Cet oracle continue de nous interpeller aujourd’hui : nous vivons tant de
situations de mort (physique, spirituelle, morale…) où l’intervention de Dieu
est nécessaire, où sa main secourable doit venir nous arracher à la détresse. La
maladie de Lazare figure bien notre histoire : le chemin de chacun
d’entre nous sur cette terre, qui aboutit inexorablement à la mort ; le chemin de
l’humanité qui semble s’engouffrer dans le péché ; le chemin de tant de
malheureux qui se sentent abandonnés par le Seigneur… Il nous a promis
d’ouvrir nos tombeaux et de nous conduire à la terre : quand, et sur quelle terre ?

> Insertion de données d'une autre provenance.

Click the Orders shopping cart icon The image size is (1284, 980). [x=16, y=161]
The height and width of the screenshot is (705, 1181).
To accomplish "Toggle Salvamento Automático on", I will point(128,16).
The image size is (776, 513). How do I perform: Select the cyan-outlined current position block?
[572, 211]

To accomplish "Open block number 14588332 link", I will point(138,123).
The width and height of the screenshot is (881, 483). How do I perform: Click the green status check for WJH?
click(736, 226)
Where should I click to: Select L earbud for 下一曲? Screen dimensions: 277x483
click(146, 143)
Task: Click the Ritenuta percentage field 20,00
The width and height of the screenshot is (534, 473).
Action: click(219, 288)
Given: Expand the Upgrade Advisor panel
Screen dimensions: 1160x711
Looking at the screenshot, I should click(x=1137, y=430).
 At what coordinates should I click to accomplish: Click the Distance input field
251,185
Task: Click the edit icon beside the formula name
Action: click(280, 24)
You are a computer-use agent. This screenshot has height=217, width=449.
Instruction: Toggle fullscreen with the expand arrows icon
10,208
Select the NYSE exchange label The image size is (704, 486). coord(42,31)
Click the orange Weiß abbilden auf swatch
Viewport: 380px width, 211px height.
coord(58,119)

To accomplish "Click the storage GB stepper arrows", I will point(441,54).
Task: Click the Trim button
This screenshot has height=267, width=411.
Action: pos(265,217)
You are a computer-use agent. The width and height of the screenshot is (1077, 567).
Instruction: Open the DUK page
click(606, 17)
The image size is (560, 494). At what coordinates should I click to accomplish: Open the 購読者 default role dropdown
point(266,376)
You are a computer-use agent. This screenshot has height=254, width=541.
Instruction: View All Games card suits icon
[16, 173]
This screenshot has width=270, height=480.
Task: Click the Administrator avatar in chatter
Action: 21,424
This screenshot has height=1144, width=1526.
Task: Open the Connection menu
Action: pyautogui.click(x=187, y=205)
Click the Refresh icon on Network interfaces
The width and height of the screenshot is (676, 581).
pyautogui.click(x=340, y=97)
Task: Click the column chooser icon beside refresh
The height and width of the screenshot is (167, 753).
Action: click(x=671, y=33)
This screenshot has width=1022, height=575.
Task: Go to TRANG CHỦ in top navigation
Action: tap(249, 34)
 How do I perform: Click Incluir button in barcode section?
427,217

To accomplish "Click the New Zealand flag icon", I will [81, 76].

Dans l’évangile de Jean, une phrase de Jésus fait écho à l’oracle d’Ezéchiel :
Elle vient, l'heure où tous ceux qui sont dans les tombeaux entendront sa
voix et sortiront : ceux qui auront fait le bien, pour une résurrection de vie, ceux
qui auront fait le mal, pour une résurrection de jugement. (Jn 5,28-29)
7
Jésus parle bien de son retour à la fin des temps ; nous l’attendons avec
patience et nous savons qu’il prononcera un jour ce grand cri (Lazare, viens dehors
! = Venez, les bénis de mon Père ! Mt 25,34). La terre promise est désormais le Ciel
avec Lui. Mais entre-temps notre histoire semble vraiment tragique, et comme
pour Lazare, la maladie conduit à la mort. Pourquoi Jésus a-t-il dit le contraire à
ses disciples ? Pourquoi ce retard pour aller trouver son ami ? Le même reproche
que lui font les deux sœurs peut être mis sur les lèvres de l’Eglise aujourd’hui :
Seigneur, si tu étais plus présent en ce monde, nos frères ne mourraient pas… Pourquoi
tarder ? Viens, Seigneur Jésus ! (Ap 22,20). Et Jésus nous répond aujourd’hui
comme à Marthe :
Je suis la résurrection. Qui croit en moi, même s'il meurt, vivra ; et quiconque vit
et croit en moi ne mourra jamais. (Jn 11,25-26)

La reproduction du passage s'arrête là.